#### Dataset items
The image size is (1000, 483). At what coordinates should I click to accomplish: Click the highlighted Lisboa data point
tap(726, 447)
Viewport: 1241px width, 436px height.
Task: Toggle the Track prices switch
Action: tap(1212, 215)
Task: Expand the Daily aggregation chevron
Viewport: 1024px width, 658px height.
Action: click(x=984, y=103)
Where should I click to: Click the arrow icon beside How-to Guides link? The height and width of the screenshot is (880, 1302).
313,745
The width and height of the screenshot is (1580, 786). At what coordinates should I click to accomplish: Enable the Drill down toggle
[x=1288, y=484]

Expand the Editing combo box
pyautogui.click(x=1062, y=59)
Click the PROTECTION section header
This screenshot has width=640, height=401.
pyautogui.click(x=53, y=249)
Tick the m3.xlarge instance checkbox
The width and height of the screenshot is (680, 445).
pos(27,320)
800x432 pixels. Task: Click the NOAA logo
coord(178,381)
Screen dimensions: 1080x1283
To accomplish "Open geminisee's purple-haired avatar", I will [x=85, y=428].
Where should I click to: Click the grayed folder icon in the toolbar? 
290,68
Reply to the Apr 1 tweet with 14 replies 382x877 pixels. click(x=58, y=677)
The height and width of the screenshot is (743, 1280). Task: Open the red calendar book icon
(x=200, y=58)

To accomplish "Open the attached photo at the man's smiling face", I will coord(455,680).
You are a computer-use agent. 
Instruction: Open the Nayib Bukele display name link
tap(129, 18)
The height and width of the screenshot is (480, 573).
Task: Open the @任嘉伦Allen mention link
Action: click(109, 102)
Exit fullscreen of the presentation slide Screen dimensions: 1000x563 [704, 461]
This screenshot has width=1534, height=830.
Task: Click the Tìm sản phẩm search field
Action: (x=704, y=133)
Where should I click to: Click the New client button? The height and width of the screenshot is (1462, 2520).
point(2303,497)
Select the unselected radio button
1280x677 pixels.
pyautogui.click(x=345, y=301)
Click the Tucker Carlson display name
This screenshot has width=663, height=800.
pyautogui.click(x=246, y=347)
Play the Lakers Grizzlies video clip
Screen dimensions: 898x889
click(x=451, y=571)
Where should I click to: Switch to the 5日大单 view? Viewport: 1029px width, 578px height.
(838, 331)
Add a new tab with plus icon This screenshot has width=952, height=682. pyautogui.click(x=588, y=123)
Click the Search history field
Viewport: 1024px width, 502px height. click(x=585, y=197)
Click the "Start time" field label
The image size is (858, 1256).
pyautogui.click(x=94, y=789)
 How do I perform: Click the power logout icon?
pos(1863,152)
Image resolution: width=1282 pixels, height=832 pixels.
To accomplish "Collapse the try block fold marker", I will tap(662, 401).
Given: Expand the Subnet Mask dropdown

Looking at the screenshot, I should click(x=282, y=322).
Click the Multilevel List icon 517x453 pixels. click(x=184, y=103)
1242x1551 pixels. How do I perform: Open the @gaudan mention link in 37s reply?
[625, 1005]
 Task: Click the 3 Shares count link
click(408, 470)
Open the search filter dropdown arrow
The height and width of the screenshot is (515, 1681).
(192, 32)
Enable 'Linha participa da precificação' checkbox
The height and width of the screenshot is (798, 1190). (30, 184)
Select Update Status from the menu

#### Problem to solve
Check the records above and copy each line that has the string "will".

#### Expected answer
To accomplish "Open geminisee's purple-haired avatar", I will [x=85, y=428].
To accomplish "Open the attached photo at the man's smiling face", I will coord(455,680).
To accomplish "Collapse the try block fold marker", I will tap(662, 401).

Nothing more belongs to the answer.